***** LISTED RECORDS *****
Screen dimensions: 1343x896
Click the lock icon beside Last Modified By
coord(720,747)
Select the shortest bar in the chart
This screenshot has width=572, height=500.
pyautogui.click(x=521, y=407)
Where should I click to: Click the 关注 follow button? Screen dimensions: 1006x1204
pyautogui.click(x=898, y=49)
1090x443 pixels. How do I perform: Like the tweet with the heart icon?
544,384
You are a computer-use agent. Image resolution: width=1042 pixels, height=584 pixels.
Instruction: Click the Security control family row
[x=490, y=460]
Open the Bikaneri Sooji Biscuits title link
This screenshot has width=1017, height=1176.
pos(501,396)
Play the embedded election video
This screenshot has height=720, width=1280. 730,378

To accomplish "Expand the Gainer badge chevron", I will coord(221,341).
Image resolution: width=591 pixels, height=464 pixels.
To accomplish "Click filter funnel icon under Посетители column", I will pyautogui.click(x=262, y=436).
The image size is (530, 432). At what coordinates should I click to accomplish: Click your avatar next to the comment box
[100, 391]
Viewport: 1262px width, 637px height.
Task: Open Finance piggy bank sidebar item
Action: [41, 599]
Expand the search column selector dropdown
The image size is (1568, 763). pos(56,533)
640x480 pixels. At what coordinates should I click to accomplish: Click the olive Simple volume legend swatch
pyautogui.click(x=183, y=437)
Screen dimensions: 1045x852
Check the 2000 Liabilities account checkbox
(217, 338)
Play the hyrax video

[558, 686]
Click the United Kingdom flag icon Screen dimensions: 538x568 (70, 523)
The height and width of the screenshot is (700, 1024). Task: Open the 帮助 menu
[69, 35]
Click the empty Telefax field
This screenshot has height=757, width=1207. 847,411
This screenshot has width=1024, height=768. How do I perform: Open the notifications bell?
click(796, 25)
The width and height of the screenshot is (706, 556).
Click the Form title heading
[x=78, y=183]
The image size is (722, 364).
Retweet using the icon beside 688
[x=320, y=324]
*****
HOW TO COMPLETE THIS TASK
The material above needs to be copied out in full, exactly as given.

WRITTEN SOLUTION
Screen dimensions: 1343x896
Click the lock icon beside Last Modified By
coord(720,747)
Select the shortest bar in the chart
This screenshot has width=572, height=500.
pyautogui.click(x=521, y=407)
Where should I click to: Click the 关注 follow button? Screen dimensions: 1006x1204
pyautogui.click(x=898, y=49)
1090x443 pixels. How do I perform: Like the tweet with the heart icon?
544,384
You are a computer-use agent. Image resolution: width=1042 pixels, height=584 pixels.
Instruction: Click the Security control family row
[x=490, y=460]
Open the Bikaneri Sooji Biscuits title link
This screenshot has width=1017, height=1176.
pos(501,396)
Play the embedded election video
This screenshot has height=720, width=1280. 730,378

To accomplish "Expand the Gainer badge chevron", I will coord(221,341).
Image resolution: width=591 pixels, height=464 pixels.
To accomplish "Click filter funnel icon under Посетители column", I will pyautogui.click(x=262, y=436).
The image size is (530, 432). At what coordinates should I click to accomplish: Click your avatar next to the comment box
[100, 391]
Viewport: 1262px width, 637px height.
Task: Open Finance piggy bank sidebar item
Action: [41, 599]
Expand the search column selector dropdown
The image size is (1568, 763). pos(56,533)
640x480 pixels. At what coordinates should I click to accomplish: Click the olive Simple volume legend swatch
pyautogui.click(x=183, y=437)
Screen dimensions: 1045x852
Check the 2000 Liabilities account checkbox
(217, 338)
Play the hyrax video

[558, 686]
Click the United Kingdom flag icon Screen dimensions: 538x568 (70, 523)
The height and width of the screenshot is (700, 1024). Task: Open the 帮助 menu
[69, 35]
Click the empty Telefax field
This screenshot has height=757, width=1207. 847,411
This screenshot has width=1024, height=768. How do I perform: Open the notifications bell?
click(796, 25)
The width and height of the screenshot is (706, 556).
Click the Form title heading
[x=78, y=183]
The image size is (722, 364).
Retweet using the icon beside 688
[x=320, y=324]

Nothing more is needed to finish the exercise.